Contents
How are copulas adapted to the use of vine?
The vine pair-copula construction, based on the sequential mixing of conditional distributions has been adapted to discrete variables and mixed discrete/continuous response . Also factor copulas, where latent variables have been added to the vine, have been proposed (e.g., ).
How to compute conditional distributions of vine copulas?
For data from an observational study where the explanatory variables and response variables are measured together, a proposed vine copula regression method uses regular vines and handles mixed continuous and discrete variables. This method can efficiently compute the conditional distribution of the response variable given the explanatory variables.
When to use a vine copula in Quantile Regression?
Vine copulas are used by Kraus and Czado (2017) and Schallhorn et al. (2017) for quantile regression, but the vine structure is restricted to a boundary class of vines called the D-vine. A general regular-vine (R-vine) copula is adopted in Cooke et al. (2015), for the case where the response variable and explanatory variables are continuous.
Why are copulas used in multivariate distributions?
Copulas are multivariate distributions with uniform univariate margins. Representing a joint distribution as univariate margins plus copulas allows the separation of the problems of estimating univariate distributions from the problems of estimating dependence.

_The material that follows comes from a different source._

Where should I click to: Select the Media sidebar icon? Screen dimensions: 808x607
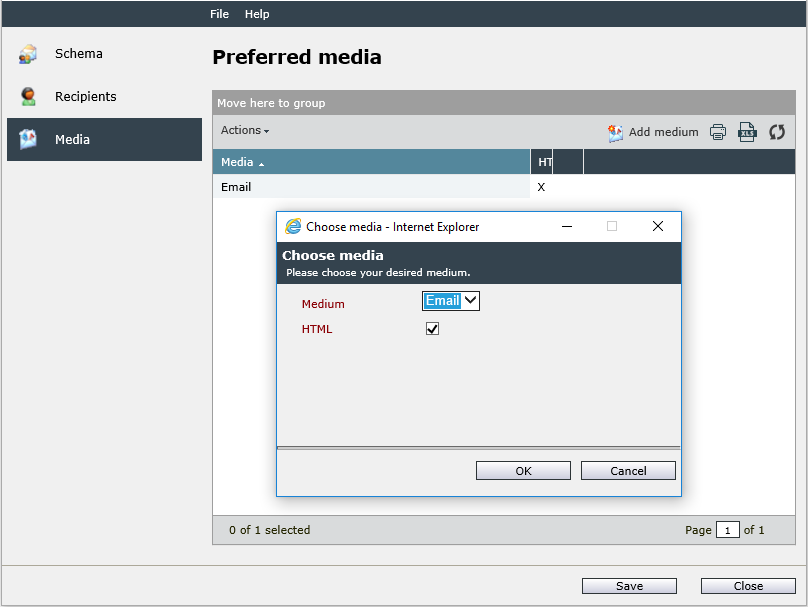28,139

How are regular vines used in Dependence Modeling?
Combined with bivariate copulas, regular vines have proven to be a flexible tool in high-dimensional dependence modeling. Copulas are multivariate distributions with uniform univariate margins.
Can a copula be used to estimate dependence?
This is handy in as much as univariate distributions in many cases can be adequately estimated from data, whereas dependence information is rough known, involving summary indicators and judgment.
Which is a special case of a regular vine?
A regular vine is a special case for which all constraints are two-dimensional or conditional two-dimensional. Regular vines generalize trees, and are themselves specializations of Cantor trees. Combined with bivariate copulas, regular vines have proven to be a flexible tool in high-dimensional dependence modeling.